15h33
Por g1 Presidente Prudente
Um homem de 62 anos foi multado em R$ 2 mil por utilizar instrumentos e petrechos de pesca proibidos ou em desacordo com a autorização na pesca amadora, no Rio Aguapeí, em Lucélia (SP), durante a Operação Piracema, nesta terça-feira (27).
Em outra ação no mesmo dia, a Polícia Militar Ambiental apreendeu cerca de 40 quilos de peixes e equipamentos usados ilegalmente por pescadores que fugiram ao notar a presença da equipe.

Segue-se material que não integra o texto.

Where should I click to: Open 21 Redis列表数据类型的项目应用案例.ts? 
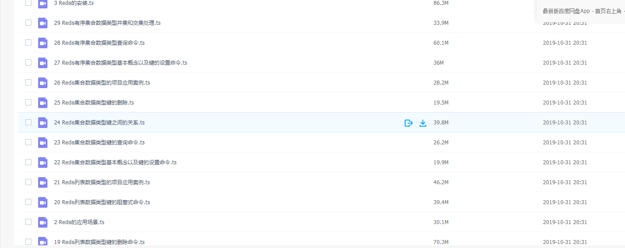click(x=102, y=182)
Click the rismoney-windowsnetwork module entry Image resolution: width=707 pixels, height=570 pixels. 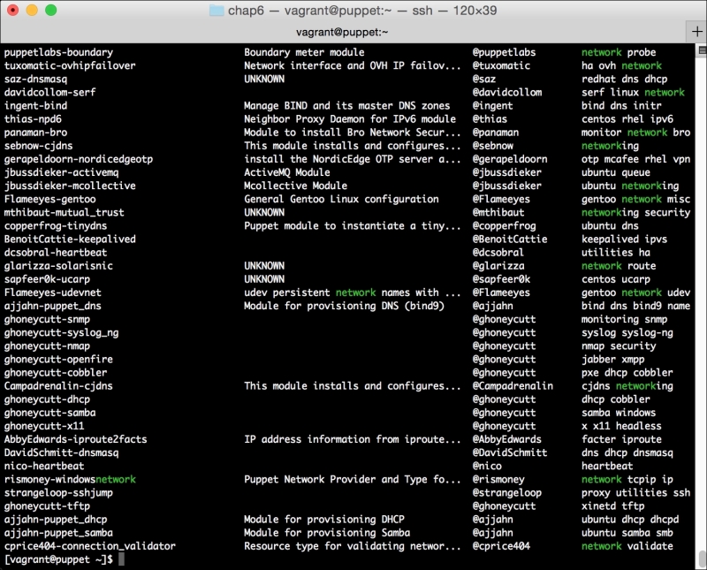tap(70, 479)
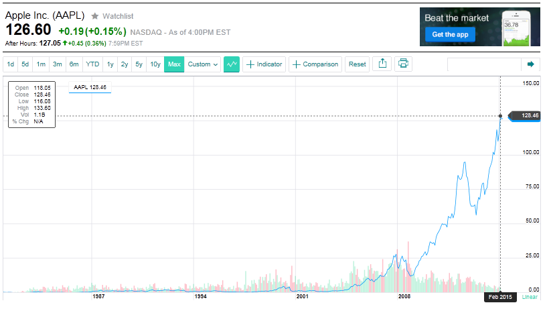Print the chart using printer icon
545x309 pixels.
pyautogui.click(x=403, y=64)
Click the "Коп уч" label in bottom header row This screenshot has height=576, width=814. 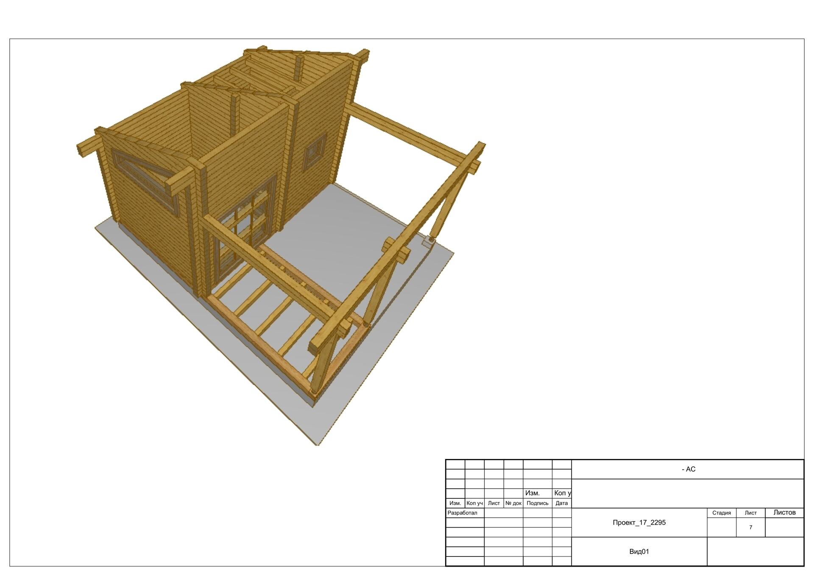click(x=474, y=503)
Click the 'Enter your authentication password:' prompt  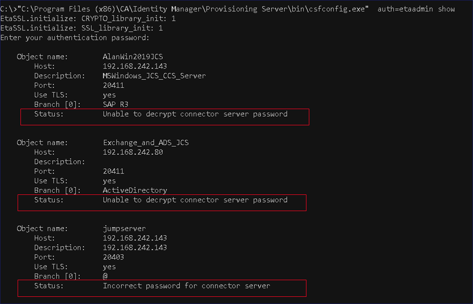click(x=75, y=38)
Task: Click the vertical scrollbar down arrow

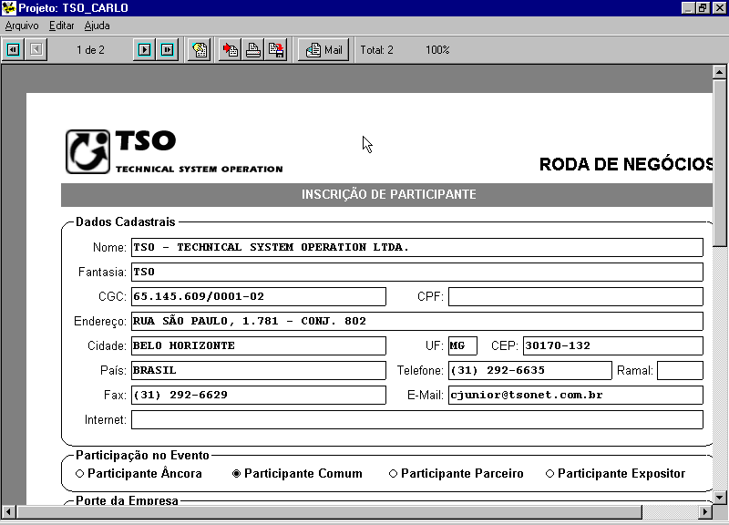Action: point(720,496)

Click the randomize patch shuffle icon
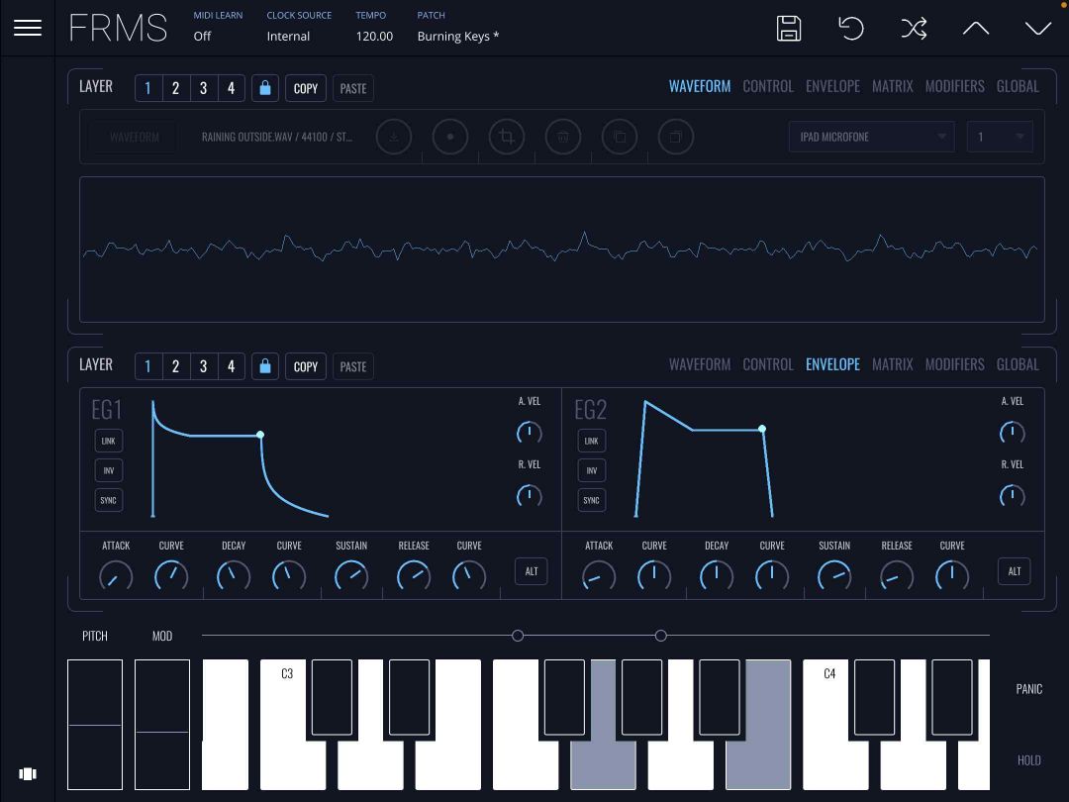[x=914, y=29]
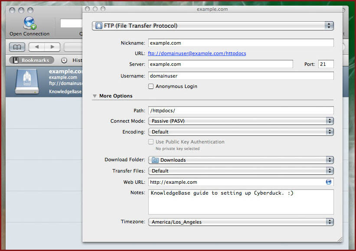The height and width of the screenshot is (251, 356).
Task: Toggle Use Public Key Authentication checkbox
Action: (151, 142)
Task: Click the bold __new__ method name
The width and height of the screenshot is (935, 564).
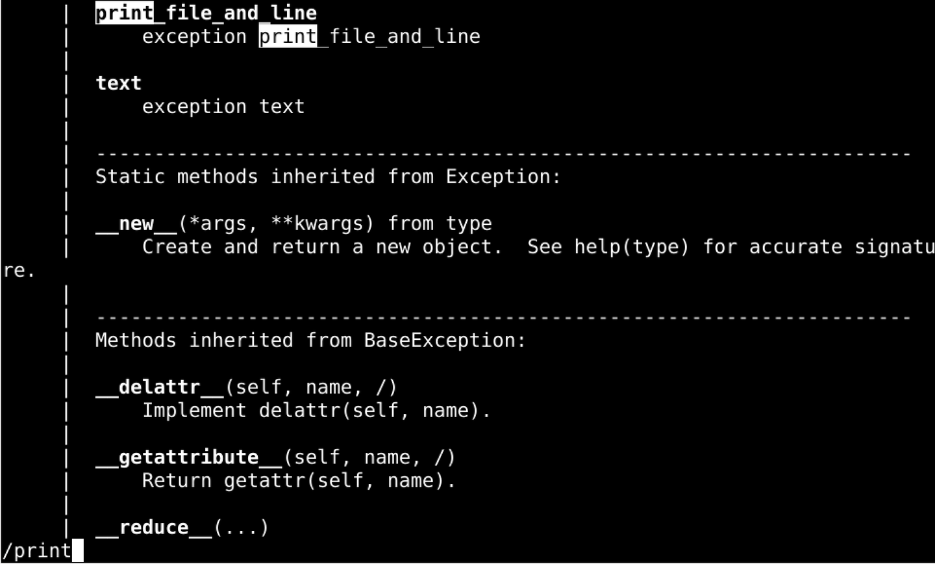Action: click(x=136, y=224)
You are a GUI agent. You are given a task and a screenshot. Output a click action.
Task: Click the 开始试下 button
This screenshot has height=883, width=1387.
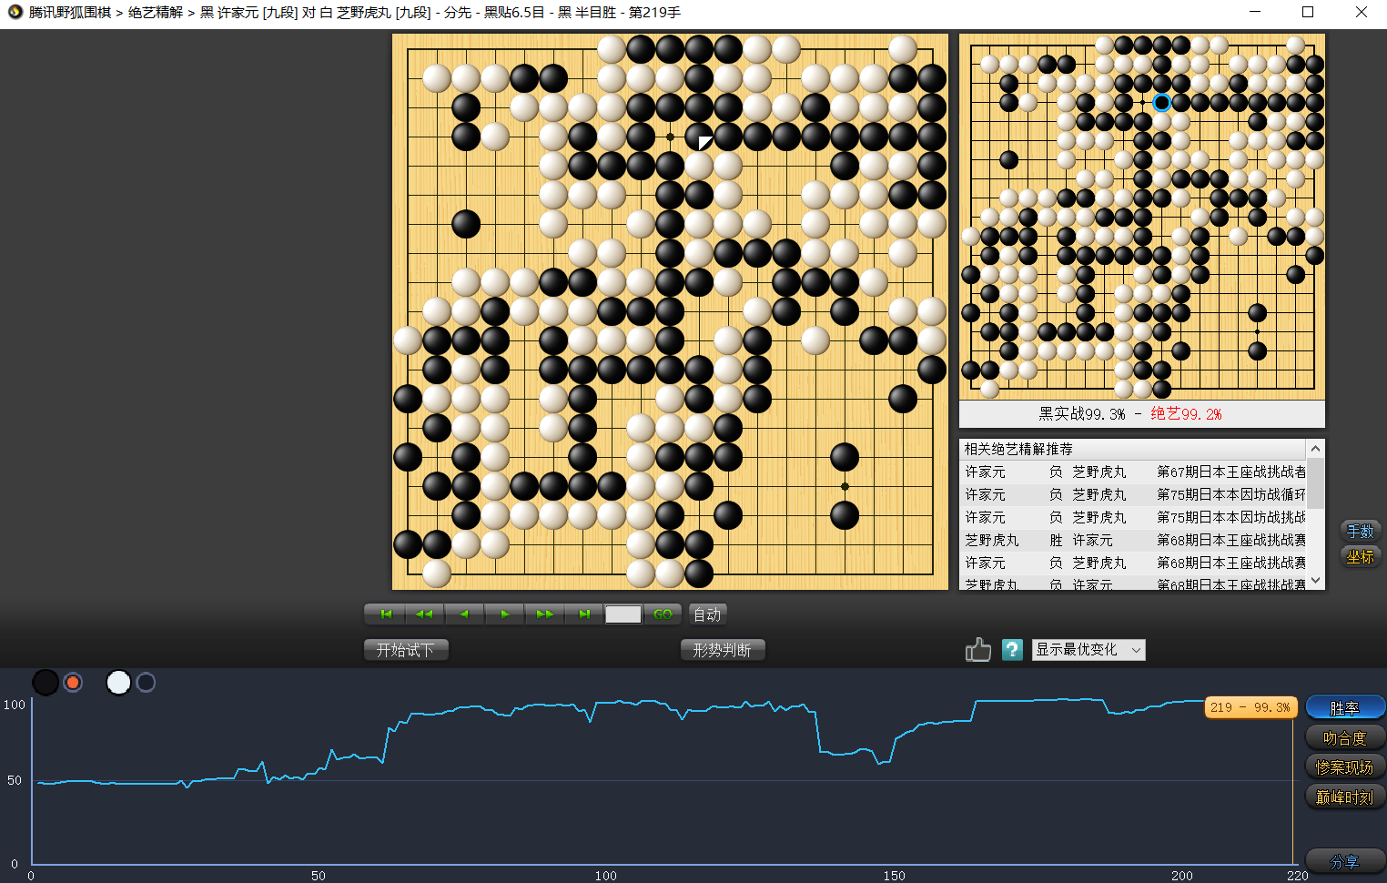406,650
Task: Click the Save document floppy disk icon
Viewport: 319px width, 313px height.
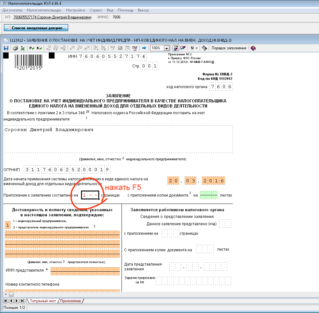Action: click(x=6, y=48)
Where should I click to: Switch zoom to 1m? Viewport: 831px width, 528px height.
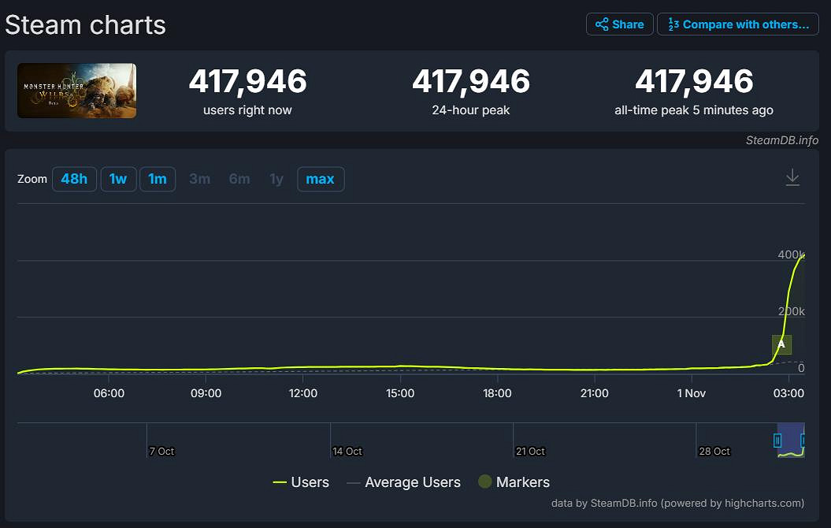[158, 179]
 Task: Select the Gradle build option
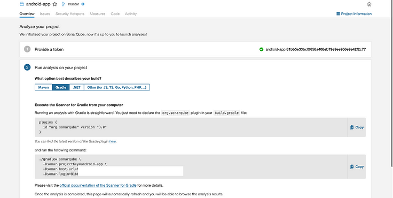pos(61,87)
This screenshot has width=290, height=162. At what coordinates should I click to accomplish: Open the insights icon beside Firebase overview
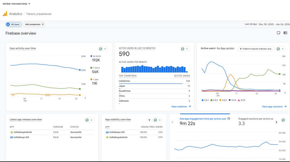tap(278, 33)
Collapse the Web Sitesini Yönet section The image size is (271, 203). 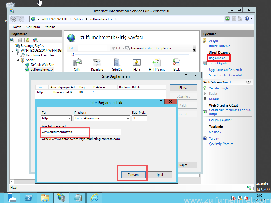248,82
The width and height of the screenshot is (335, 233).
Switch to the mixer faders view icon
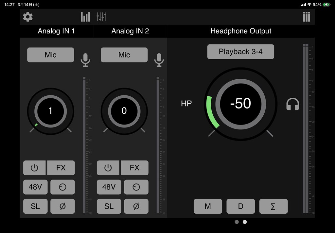point(101,17)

Durante a Operação Piracema, equipes da Polícia Militar Ambiental realizavam patrulhamento pelo Rio Aguapeí, quando avistaram um homem às margens do rio. Ao perceber a presença dos policiais, ele fugiu para uma área de mata.
Após buscas a pé, os agentes localizaram um pescador amador, de 62 anos, que confessou ser o proprietário das varas e dos anzóis de galho armados às margens do rio. No local, também foi encontrado um saco com sangue e escamas de peixe, além de uma faca. Nenhum pescado foi localizado.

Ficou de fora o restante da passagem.